Item-finding records =>
▬▬▬▬▬▬

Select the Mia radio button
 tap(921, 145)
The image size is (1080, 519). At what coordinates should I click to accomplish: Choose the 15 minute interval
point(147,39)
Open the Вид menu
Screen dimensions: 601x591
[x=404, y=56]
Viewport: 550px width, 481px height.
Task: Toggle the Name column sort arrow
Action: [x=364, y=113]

▬▬▬▬▬▬

GIVEN EXERCISE => Set down again, line for line and unchanged, the part of the items that opens with the line containing "The image size" and closes with the line containing "Task: Toggle the Name column sort arrow", both of those lines included.

ANSWER FOR THE TASK =>
The image size is (1080, 519). At what coordinates should I click to accomplish: Choose the 15 minute interval
point(147,39)
Open the Вид menu
Screen dimensions: 601x591
[x=404, y=56]
Viewport: 550px width, 481px height.
Task: Toggle the Name column sort arrow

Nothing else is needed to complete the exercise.